The High Court of South Africa recently handed down an interesting decision in a matter involving the alleged infringement of the registered trademark ‘Chameleon’ by the use of the word ‘Lovane’. The word Lovane is derived from the Xhosa word ‘Ulovane’ which, when directly translated into English, means ”Chameleon”.
The applicants (Jordan Winery) are the registered proprietors of the trademarks Chameleon and a Chameleon device, which are registered in class 33 in respect of alcoholic beverages (excluding beer). The applicants produce and market a range of wines under these trademarks.
The respondents operate a boutique winery under the name Lovane. The respondents also produce and market a limited range of wines under the name Lovane with a Chameleon device. The Respondents applied for registration of the word mark Lovane with a Chameleon device. The respondents own the domain name Lovane.co.za and the website situated at the domain name.
The applicant’s winery and the respondents’ Winery are situated in close proximity to each other.
The applicants instituted infringement proceedings against the respondents alleging that the use by the respondents of the word Lovane, and Chameleon device infringed the Applicant’s registered rights in and to the word trademark Chameleon and the Chameleon device trademark.
The applicants sought an order interdicting the respondents from using the trademarks Chameleon, the Chameleon device and Lovane and also sought an order for the transfer of the domain name Lovane.co.za to the applicant.
In relation to the use of the Chameleon device, the court found that the respondents had infringed the applicants’ registered rights in and to its Chameleon device trademark. While the court accepted that the two marks could be distinguished from visually, the court was satisfied that the applicants had established a likelihood of deception and/or confusion.
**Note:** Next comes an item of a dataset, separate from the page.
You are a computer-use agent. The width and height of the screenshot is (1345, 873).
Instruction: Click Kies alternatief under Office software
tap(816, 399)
The court took into account the applicants longstanding use of the Chameleon device, the prominence of the device on the respondents’ labeling, and the close proximity of the wineries.
The court was also persuaded by an earlier undertaking given by the respondents to cease its use of the Chameleon device.
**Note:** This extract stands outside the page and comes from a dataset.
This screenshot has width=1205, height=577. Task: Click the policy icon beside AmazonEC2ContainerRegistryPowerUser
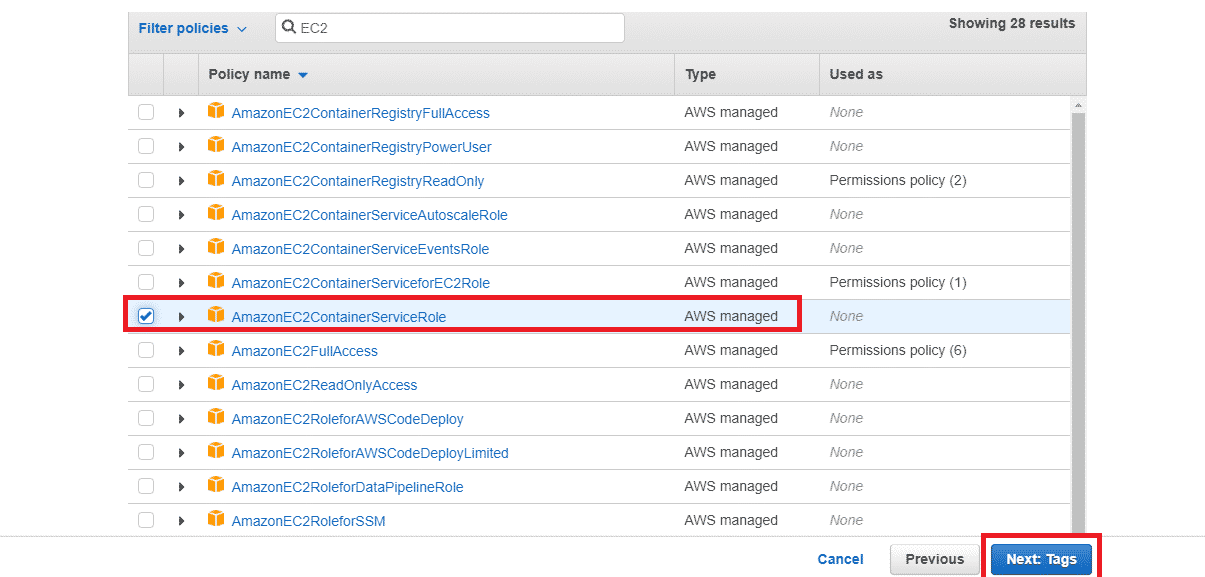coord(216,146)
The court found that the respondents use of the word Lovane use did not infringe the applicants registered rights. The court made the following findings:
- That in the absence of a Chameleon device, the linkage between the two marks could only be established linguistically.
- There is no “inherent or external indication” that the word Lovane is the root of Ulovane;
- Lovane could be pronounced with an English or French flavour and a pronunciation in a Xhosa flavour could be less likely in connection with an English or Afrikaans wine label;
- No evidence of actual confusion was submitted nor was any evidence of the linguistic nature of the word Lovane led to show that Xhosa speaking people would interpret Lovane as derived from “uLovane”;
- The only persons who would make the connection are Xhosa speaking persons who make up a relatively small proportion of our population.
The judgment appears to be flawed in some respects. The judge erred in suggesting that actual evidence of confusion is required. A likelihood of such confusion is sufficient. It appears that the judge endorsed the notion that it would be more difficult to show a likelihood of deception or confusion because Xhosa people make up a minority of the population (17.5%). This cannot be an accurate guideline for determining the existence or otherwise of a likelihood of deception or confusion.
Having said this, the judgment provides helpful guidance in determining the court’s attitude to a comparison of translated trademarks. It is also a useful tool for when deciding whether or not registration of translations of primary trademarks is necessary. It would seem so. Had the applicant registered the word Lovane or Ulovane in the relevant class, the case might have been decided differently. However, one should be cautious to file such translations defensively as a proprietor must have an intention to use the mark and must subsequently use the registered trademark to avoid cancellation.